Is there any download accelerator/manager with which I can download multiple rapidshare files with resume support?


----------



## QwertyManiac (Dec 4, 2005)

Dunno about resume but u can use Flashget for simultaneous d/ls


----------



## imported_dheeraj_kumar (Dec 4, 2005)

multiple rs files......u need a premium......some people just hack a rs premium account and put it in the net for everone to use...it ILLEGAL.....mind you.......but thats just a disclaimer.........doesnt prevent me from using it...
sorry, but by the rules and regulations of this forum i cannot tell you the premium username and pword....but google for it...........again, its illegal.....

abt the file resuming....use flashget 1.71 with the 30-split hack and the download speed in 'cable modem' for the best results.

u need to put the addrss of the file in the referrer box in flashget for it to work....


----------



## choudang (Dec 4, 2005)

you can download multiple files from rapidshare... for that you have to flash your IP dynamically [you need a .bat file]. if *Admin* and *Mod*, both are agree.. i can put the code here. cuz i don't want any *on a warning* or *banned* tags with my id.

you can't resume the downloads from rapidshare without premium accouts.


----------



## LordDJ (Dec 4, 2005)

try Universal share downloader


----------



## shwetanshu (Dec 4, 2005)

i dont think the bat file u r talking about is illegal, its just for changing ip.. now wat can u do if someone uses it for other reasons


----------



## choudang (Dec 4, 2005)

assume that, you are using BSNL BB connection. when you dial it up, the server gives you a IP which is dynamic, you can't change it up without disconnecting. this bat file plays the click when you run it up.

what is the logic behind this? it flashes the IP from the server and you have one new IP. when you are downloading one file from rapidshare, just run the file and download another file.

i need the permission to post the code....


----------



## imported_dheeraj_kumar (Dec 4, 2005)

@warrior

does this bat file by any chance use php?


----------



## shwetanshu (Dec 4, 2005)

na just the ipconfig command....


----------



## choudang (Dec 4, 2005)

yes.. some ipconfig commands.... can you flash the DNS to release a new IP when you are still connected?


----------



## jay4u (Dec 4, 2005)

PAY FOR THE PREMIUM ACCOUNT....... AND ENJOY THE FREE SIMULTANEOUS DOWNLOADS


----------



## infra_red_dude (Dec 4, 2005)

well, i think the commands to renew ip address haf been posted in the tutorials section. search...

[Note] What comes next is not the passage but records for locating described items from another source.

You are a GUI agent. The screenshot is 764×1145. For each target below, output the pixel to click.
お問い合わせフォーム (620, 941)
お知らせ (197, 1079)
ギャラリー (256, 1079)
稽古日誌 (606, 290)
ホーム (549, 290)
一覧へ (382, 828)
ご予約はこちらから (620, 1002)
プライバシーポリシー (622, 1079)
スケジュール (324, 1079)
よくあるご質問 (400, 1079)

but the best way is to use a proxy server...anonymiser..it protects ur privacy and is 100% legal too!


----------



## shwetanshu (Dec 5, 2005)

na, it doen not work for DSL and LANs, read it on a warez site


----------



## imported_dheeraj_kumar (Dec 5, 2005)

have you tried it shwetanshu?

i have. and i found one which works, too....
its called stealther. i used it and went to a ip-finding site, it said im from nigeria......w00t

after i upgraded to winxp sp2 it doesnt work..wonder why


----------



## choudang (Dec 5, 2005)

the bat file, that i'm talking about it works for me when i tried with BB and SifyIway.


----------